DevOps Stories: Getting to Agile
Uri Budnik, RightScale's cloud evangelist, and Arindam Mukherjee, senior manager of DevOps at Blackhawk Network, a provider of prepaid and financial payments products, led this session on using DevOps and agile development coupled with the cloud’s ability to provide infrastructure (watch the video).
Mukherjee said Blackhawk employs 700 people of whom 300 are engineers and 40 are IT people. What do his developers - and all developers - want, he asked? The freedom to work anywhere with the tools they choose. Therefore, the first step to set up DevOps is to create a self-service portal for developers. By using RightScale ServerTemplates, Blackhawk has taken the process of deploying environments from two months down to 20 minutes. The company practices continuous integration - check in code, kick off a build, and the build script will fire up servers if they are not up. That kicks off a smoke test, then creates a deployment and builds a deployed app to that environment. They run unit tests then shut down the deployment.
Of course with that kind of freedom to create environments you now have to track costs and plan ahead. PlanForCloud.com can help with that. For DevOps, how you bring the organization together is critical.
At Blackhawk, the IT staff joined the dev team’s scrum. Lessons learned:
- Take ownership of applications.
- Embed ops people into the development process.
- Enable developers to self-provision environments.
- The DevOps philosophy and RightScale ServerTemplates can simplify application lifecycle management.
- Create a dashboard for production operation tasks.
- Surface cost information to people who manage budgets.
- Think about how to architect for the cloud, where adding more infrastructure is no longer a bottleneck.

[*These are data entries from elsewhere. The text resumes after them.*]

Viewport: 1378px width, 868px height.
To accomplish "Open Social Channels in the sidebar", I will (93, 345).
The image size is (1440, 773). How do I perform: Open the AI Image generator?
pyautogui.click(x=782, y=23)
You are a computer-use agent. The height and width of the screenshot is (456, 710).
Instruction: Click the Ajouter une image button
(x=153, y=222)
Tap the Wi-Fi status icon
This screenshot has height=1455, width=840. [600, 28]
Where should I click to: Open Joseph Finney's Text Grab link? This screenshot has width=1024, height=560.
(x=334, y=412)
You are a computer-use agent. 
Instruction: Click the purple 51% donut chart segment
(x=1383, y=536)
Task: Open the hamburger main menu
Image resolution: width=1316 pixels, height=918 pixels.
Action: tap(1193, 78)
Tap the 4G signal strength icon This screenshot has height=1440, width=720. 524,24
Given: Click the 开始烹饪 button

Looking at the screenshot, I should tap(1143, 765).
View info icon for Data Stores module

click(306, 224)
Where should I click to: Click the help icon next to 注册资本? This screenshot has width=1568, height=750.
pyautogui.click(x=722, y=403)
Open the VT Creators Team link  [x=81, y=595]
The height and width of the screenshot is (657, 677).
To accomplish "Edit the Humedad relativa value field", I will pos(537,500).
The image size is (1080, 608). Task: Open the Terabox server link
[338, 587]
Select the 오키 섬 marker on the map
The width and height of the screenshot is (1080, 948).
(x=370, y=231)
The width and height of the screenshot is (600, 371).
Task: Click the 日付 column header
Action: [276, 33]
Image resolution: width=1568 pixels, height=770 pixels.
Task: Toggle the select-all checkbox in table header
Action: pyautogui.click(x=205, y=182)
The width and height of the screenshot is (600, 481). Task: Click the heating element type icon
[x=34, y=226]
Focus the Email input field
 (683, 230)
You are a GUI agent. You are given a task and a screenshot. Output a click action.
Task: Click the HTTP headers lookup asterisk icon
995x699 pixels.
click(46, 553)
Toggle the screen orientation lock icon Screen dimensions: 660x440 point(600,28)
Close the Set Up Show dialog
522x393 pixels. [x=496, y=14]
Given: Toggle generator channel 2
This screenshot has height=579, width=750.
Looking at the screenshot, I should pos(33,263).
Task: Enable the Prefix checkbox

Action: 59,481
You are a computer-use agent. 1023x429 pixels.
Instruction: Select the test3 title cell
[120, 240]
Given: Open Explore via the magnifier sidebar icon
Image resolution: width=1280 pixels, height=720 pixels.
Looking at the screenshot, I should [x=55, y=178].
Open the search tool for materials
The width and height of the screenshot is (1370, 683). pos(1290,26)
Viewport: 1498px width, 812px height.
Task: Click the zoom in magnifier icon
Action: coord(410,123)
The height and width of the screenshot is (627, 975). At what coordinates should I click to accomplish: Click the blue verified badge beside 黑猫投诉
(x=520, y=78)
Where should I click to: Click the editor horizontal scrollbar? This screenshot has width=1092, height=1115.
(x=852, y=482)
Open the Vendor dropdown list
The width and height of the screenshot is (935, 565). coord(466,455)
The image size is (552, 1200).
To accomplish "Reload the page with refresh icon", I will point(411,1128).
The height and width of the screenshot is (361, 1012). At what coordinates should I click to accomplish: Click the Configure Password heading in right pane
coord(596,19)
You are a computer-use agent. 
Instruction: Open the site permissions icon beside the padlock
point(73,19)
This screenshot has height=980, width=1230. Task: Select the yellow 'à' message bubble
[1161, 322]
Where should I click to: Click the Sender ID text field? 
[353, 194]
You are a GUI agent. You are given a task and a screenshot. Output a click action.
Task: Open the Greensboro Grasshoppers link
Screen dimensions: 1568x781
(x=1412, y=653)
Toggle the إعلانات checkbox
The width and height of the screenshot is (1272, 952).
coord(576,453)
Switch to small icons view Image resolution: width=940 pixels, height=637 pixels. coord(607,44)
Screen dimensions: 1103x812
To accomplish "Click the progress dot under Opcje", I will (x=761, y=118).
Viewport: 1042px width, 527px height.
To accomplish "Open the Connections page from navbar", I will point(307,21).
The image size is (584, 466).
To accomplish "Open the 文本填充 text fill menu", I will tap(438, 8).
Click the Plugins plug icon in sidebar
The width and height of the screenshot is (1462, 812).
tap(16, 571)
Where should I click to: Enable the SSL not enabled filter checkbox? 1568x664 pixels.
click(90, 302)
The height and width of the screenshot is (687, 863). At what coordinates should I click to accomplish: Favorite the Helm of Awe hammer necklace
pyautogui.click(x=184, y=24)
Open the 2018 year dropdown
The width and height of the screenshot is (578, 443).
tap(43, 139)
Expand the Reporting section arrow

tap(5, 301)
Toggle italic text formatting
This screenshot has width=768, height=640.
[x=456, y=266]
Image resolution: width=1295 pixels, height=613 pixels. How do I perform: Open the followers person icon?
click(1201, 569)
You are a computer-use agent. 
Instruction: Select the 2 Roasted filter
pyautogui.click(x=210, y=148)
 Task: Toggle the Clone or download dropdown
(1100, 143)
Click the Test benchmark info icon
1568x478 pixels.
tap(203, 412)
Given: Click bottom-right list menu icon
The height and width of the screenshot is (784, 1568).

Marketing at Scale: Delivering Marketing Campaigns in Record Time
RightScale Vice President of Marketing Kim Weins began her presentation by citing Gartner’s prediction that CMO spending will pass CIO spending on technology within five years. Because marketing departments need to roll out mobile apps, websites and other initiatives quickly to hit campaign launch dates, they need the ability to move on a dime. In a sense, marketing is like a rogue IT department - with its large budgets, it will hire someone to build what it needs.
Because marketing departments want technology that’s scalable, fast to market, and cost effective, the cloud and RightScale are a natural fit for their use. With the cloud and RightScale, you get instant provisioning - push-button access to “cloud in a click” - and developers are able to self-provision. You can auto-scale both up and down - for instance, you can set minimum and maximum of numbers of servers and pre-provision ahead of known usage spikes. You can design just the environment you need, determine how it scales, and predict your costs over time.
RightScale is the technology behind successful digital campaigns from well-known brands, and Weins presented details of hugely scalable marketing campaigns by Lady Gaga and Mars (the candy maker, not John Carter’s vacation spot), as well as ongoing projects at Mattel, InterContinental Hotels, and Sony Music, which you can see in the video.
RightScale can be particularly helpful on the services side. We have white-glove campaign launch services - ask us (well, pay us) and we’ll do it all for you, your marketing team, or your agency. We’ll set up a dev/test/production environment for you and support you for a defined period leading up to and through your campaign.
As was the case yesterday, I don’t have recaps of every session, but you can watch the videos for Using the Cloud for Mobile, Social, and Games, Connecting the Clouds, IT-as-a-Service: Back to the Future, and Uncovering New Opportunities with the HP Public Cloud. Friday at 3:30, RightScale Compute 2013 wrapped up, and our customers, partners, and staff headed home. If you attended the event, we’d like to know what you thought of it - what could we do better next year? And if you couldn’t make it, tell us in the blog comments section here how you liked our coverage of the conference via the blog and by video.